Detecting language in filename

All about user-defined episode / movie / file name format expressions
Post Reply
jeff1326
Posts: 22
Joined: 25 Mar 2016, 16:00

Detecting language in filename

Post by jeff1326 »

I am trying to keep spoken language from filename, so i did this as a proof of concept :

Code: Select all

{fn.space('..').matchAll(/(?i)(?:\.)(VFI?|FR|ENGLISH|EN|SPANISH|SPA)(?:\.|$)/)}
If i do my test with this fake filename :
Virgin..Suicides..vfi..vf..1999..1080p..FR..EN..X264..AC3-mHDgz
On https://regex101.com/r/aK9fB1/2, i get the expected behavior
On http://regexr.com/3d4vj, the result seem to match filebot behavior

On filebot i get this result :
[.FR., .EN.]
I used a non-capturing group for the dot, why i get dot in result ?
What i missed ?
jeff1326
Posts: 22
Joined: 25 Mar 2016, 16:00

Re: Detecting language in filename

Post by jeff1326 »

I saw than rednoah made matchAll case insensitive by default ! :D

And i found that the following code work as expected :

Code: Select all

{fn.space('..').matchAll(/(?:\.)VFI?|FR|ENGLISH|EN|SPANISH|SPA(?:\.|$)/)}
User avatar
rednoah
The Source
Posts: 23932
Joined: 16 Nov 2011, 08:59
Location: Taipei
Contact:

Re: Detecting language in filename

Post by rednoah »

Fixed, so String.matchAll() should work more like String.match() now.
:idea: Please read the FAQ and How to Request Help.
jeff1326
Posts: 22
Joined: 25 Mar 2016, 16:00

Re: Detecting language in filename

Post by jeff1326 »

This fix will be included in which version of filebot ?
User avatar
rednoah
The Source
Posts: 23932
Joined: 16 Nov 2011, 08:59
Location: Taipei
Contact:

Re: Detecting language in filename

Post by rednoah »

:idea: Please read the FAQ and How to Request Help.
jeff1326
Posts: 22
Joined: 25 Mar 2016, 16:00

Re: Detecting language in filename

Post by jeff1326 »

So i come with :

Code: Select all

{(any{audios.language}{[]} + any{fn.replaceAll('-','.').toUpperCase().space('..').matchAll(/(?:\.)(VFI?|FR|TRUEFRENCH|FRENCH|ENGLISH|EN|SPA|SPANISH)(?:\.|$)/)}{[]}).join('-').toUpperCase().tokenize('-').sort().unique()}
Who give sometime this result when there's no language found in filename and there's no metadata found too :

Code: Select all

[]
I tried few things like from what i saw in this post without success.
User avatar
rednoah
The Source
Posts: 23932
Joined: 16 Nov 2011, 08:59
Location: Taipei
Contact:

Re: Detecting language in filename

Post by rednoah »

1.
Yes, your code can be expected to work this way:

Code: Select all

any{something}{[]}
If something throws and exception, then the result will be [] empty list.


2.
It may be obvious to you, but I can't know what you're trying to achieve. No result instead of empty list? You probably don't wanna use any. ;)

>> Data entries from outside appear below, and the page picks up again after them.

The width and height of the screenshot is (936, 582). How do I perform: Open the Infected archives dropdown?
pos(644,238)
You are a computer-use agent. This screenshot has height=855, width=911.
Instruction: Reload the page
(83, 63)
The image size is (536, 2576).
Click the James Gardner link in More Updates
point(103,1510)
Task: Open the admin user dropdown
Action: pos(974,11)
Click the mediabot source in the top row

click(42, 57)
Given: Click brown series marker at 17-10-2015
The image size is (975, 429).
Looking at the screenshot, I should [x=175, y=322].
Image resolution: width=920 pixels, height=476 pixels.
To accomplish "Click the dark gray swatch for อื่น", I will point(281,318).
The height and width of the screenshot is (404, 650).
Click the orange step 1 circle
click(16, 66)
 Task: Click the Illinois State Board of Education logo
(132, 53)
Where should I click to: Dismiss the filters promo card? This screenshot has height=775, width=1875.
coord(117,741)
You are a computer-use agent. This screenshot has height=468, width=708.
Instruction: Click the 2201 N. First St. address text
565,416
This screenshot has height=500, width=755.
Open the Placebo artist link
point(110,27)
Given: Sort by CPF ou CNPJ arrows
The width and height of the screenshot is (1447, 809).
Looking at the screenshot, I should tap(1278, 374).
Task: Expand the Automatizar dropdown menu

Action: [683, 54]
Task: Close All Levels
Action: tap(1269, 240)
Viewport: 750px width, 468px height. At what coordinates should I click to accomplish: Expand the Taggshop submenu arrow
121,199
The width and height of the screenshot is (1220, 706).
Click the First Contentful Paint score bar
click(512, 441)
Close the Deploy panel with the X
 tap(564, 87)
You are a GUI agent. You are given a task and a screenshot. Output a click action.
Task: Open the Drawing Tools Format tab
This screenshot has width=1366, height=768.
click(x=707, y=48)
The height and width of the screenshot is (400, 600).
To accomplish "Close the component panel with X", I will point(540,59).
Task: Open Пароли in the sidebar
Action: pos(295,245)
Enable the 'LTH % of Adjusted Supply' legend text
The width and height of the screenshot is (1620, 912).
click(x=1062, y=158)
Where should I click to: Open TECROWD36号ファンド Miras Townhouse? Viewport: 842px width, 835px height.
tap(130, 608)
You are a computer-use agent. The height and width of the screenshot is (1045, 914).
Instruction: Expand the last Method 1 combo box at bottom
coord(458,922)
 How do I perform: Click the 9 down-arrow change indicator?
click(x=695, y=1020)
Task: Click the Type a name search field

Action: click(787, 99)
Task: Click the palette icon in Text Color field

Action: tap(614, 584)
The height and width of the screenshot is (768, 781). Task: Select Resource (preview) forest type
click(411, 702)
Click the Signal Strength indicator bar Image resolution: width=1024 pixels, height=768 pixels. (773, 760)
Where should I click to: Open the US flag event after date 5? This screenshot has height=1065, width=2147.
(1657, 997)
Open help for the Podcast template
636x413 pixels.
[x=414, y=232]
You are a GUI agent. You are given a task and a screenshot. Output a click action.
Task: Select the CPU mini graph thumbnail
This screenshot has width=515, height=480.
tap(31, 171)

Your format seems overly complicated. Try thinking like this instead:

Code: Select all

{[audios.language*.toLocale().displayName, fn.matchAll(/\b(FRENCH|ENGLISH)\b/)].flatten()*.upper().sort().unique() ?: null}
:idea: Please read the FAQ and How to Request Help.
jeff1326
Posts: 22
Joined: 25 Mar 2016, 16:00

Re: Detecting language in filename

Post by jeff1326 »

1.
"?: null" is the answer :D

2.
I use any to be able to add audio language list to language list from filename. Then i can do a unique on it. The goal is the find all spoken language, since some file can't be detected in audio param, i want to detect from filename.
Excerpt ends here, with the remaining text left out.